Is Ayahuasca Legal?

Ayahuasca is legal in the United States of America. Ayahuasca was approved for religious use in the Supreme Court in 2006. Caapi vine and chacruna leaves are legal. It is the DMT component in question.

Iowaska Church of Healing has applied for tax-exempt status under Section 501(c)(3) of the Internal Revenue Code, and is working with the U.S. Department of Justice, Drug Enforcement Administration, as well as state authorities to ensure compliance with all laws affecting sacramental use of Ayahuasca.

The United States Supreme Court has expressly recognized the sacramental use of Ayahuasca in religious ceremonies. In its 2006 decision styled Gonzales v. O Centro Espirita Beneficente uniao do Vegetal (UDV), the Supreme Court addressed the use of Ayahuasca during religious ceremonies and held that the government had impermissibly burdened the church members’ exercise of their religion when it confiscated an Ayahuasca shipment being delivered to the church. The members of UDV received the sacrament of Ayahuasca in the form of tea containing Dimethyltryptamine (DMT). The government argued that because DMT is a Schedule I drug under the federal Controlled Substances Act, its religious use was under that statute. The government conceded that the sacramental use of Ayahuasca by the UDV church members was a sincere exercise of religion but argued that the Controlled Substances Act provided no exception for its usage.

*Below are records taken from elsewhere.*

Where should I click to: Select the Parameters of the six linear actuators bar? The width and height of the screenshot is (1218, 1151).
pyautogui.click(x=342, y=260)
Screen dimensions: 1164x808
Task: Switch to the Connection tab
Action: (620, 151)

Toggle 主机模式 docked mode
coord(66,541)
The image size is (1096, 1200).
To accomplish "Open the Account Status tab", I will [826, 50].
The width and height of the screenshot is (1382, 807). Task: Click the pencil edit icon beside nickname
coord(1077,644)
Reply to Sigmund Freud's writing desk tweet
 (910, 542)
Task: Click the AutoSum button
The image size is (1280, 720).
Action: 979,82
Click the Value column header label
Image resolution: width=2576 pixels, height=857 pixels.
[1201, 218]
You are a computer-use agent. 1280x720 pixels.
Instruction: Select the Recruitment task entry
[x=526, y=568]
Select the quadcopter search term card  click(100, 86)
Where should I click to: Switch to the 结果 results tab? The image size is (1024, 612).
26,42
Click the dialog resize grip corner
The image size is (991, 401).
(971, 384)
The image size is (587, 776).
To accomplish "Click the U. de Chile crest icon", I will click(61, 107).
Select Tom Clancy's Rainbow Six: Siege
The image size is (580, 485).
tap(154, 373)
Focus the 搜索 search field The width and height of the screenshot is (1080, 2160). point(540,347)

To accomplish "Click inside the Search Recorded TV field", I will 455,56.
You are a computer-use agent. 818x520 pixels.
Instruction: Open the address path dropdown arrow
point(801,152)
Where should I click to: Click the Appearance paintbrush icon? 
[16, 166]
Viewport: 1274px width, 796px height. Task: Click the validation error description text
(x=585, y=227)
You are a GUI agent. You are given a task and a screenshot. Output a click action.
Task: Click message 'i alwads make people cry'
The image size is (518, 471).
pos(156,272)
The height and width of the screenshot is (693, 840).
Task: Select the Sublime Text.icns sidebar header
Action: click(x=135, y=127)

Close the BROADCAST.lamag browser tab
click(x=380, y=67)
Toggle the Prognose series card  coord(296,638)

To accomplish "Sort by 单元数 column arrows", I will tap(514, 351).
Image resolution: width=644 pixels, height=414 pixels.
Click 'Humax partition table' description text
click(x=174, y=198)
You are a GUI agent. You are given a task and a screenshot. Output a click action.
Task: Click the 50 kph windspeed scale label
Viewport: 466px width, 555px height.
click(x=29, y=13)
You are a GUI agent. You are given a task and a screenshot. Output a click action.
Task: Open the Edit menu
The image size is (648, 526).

In successfully arguing for a religious exemption from the Controlled Substances Act, the UDV church relied upon the provisions of the Religious Freedom Restoration Act of 1993 (RFRA), set forth at 42 U.S.C. § § 2000bb et seq. Under the RFRA, the government may not substantially burden a person’s exercise of religion, even if the burden results from a rule of general applicability, unless the government can demonstrate that the burden is in furtherance of a compelling governmental interest and is the least restrictive means of furthering that compelling interest. Under the RFRA, a person whose religious exercise has been burdened in violation of the statute is authorized to seek judicial relief from the government’s actions. In ruling in favor of the UDV church and its sacramental use of Ayahuasca, the Supreme Court noted that the government’s actions in disrupting the church’s use of Ayahuasca was a “substantial burden” upon its members’ exercise of their religious beliefs, and that the government failed to meet its burden to demonstrate that its actions furthered a compelling interest, or that they did so using the lease restrictive means.

The First Amendment guarantees our right to practice our faith. At Iowaska Church of Healing we believe Ayahuasca to be our sacred sacrament pivotal to our spiritual faith.